Aprendizaje inclusivo
La misión de Lingokids es desarrollar capacidades comunicativas para que tus peques puedan dar sentido al mundo que les rodea y progresar hasta alcanzar todo su potencial y afianzar su autoestima en la edad adulta. Para lograrlo, el equipo de la app confía en la inestimable eficacia educativa de la tecnología, siempre, claro, que el tiempo de pantalla se mantenga dentro de unos límites saludables y funcionales.
“Mi hijo Charlie, de 11 años, tiene autismo de nivel 3 y no habla. Se comunica utilizando una app en su iPad”, dice Lamb. “Apps como Lingokids alivian mis preocupaciones relativas al tiempo que mis hijos pasan delante de pantallas. Son interactivas y educativas. Ver a Charlie participando en las actividades de LingoKids me alegra un montón, sobre todo teniendo en cuenta que sus habilidades de juego son limitadas y su capacidad de atención es muy breve”.
En la sección dedicada a contenidos neurodiversos, Lingokids ofrece actividades adaptadas a problemas específicos. Dos buenos ejemplos serían las unidades dedicadas al autismo, que se centran en el desarrollo de las habilidades sociales y en el reconocimiento de las emociones, y las que están orientadas a peques con TDAH, que incorporan movimientos y vídeos dinámicos para mejorar su concentración y atención.
El término neurodiversidad cubre un terreno amplísimo que es difícil abarcar plenamente en una app. Aun así, Lamb afirma que contar con un buen punto de partida es crucial: “Lo que funciona para mi hijo con autismo de nivel 3 no funciona para mi hijo con autismo de nivel 1, y viceversa”, explica. “Por eso valoro el hecho de que Lingokids incluya categorías basadas en niveles”.
Información para progenitores
Lingokids te envía informes de progreso semanales y ofrece recursos que te permiten apoyar a tu peque y participar activamente en su educación.
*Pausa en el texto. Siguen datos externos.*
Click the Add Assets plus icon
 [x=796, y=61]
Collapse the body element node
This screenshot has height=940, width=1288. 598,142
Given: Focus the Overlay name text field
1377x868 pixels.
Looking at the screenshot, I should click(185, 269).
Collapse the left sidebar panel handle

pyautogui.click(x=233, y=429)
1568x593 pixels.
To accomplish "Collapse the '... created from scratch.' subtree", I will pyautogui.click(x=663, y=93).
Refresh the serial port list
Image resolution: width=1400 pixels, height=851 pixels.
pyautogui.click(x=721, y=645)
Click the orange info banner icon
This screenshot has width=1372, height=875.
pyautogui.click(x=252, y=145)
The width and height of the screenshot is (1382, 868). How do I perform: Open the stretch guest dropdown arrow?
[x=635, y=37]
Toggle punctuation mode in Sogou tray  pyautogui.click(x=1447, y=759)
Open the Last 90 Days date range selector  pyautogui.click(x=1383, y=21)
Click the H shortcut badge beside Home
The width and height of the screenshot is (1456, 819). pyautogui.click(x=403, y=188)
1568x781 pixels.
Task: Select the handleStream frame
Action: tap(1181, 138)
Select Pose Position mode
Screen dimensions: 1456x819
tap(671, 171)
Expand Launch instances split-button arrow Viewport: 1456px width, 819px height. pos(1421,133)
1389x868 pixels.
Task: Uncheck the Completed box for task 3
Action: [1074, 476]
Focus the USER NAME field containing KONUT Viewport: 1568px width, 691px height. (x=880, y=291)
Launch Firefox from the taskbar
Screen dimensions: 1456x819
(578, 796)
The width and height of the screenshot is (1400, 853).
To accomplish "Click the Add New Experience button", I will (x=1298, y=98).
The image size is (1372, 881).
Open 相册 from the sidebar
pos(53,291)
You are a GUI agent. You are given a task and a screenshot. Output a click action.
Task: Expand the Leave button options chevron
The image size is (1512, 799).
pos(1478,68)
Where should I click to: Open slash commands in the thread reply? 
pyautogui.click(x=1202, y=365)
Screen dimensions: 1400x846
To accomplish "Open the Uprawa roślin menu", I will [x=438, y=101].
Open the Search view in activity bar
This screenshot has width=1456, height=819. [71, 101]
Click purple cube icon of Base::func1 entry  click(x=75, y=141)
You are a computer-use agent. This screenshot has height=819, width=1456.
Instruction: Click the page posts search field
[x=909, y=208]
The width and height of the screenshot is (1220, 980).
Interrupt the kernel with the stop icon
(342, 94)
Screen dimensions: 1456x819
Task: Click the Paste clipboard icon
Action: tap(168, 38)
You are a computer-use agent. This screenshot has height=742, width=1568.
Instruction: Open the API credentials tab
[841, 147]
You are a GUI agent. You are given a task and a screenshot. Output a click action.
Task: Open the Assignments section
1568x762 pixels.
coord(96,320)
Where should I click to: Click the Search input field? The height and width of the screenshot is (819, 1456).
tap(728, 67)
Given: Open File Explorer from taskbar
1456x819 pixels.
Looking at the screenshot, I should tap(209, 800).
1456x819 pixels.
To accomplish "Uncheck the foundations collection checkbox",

En su Área de padres, la app incluye consejos para aprovechar al máximo todo lo que ofrece e información detallada acerca de su plan de estudios y sus actividades. Para que ninguna persona se sienta sola ante estos retos educativos, esta sección también da acceso a foros en los que la comunidad usuaria plantea preguntas y comparte experiencias.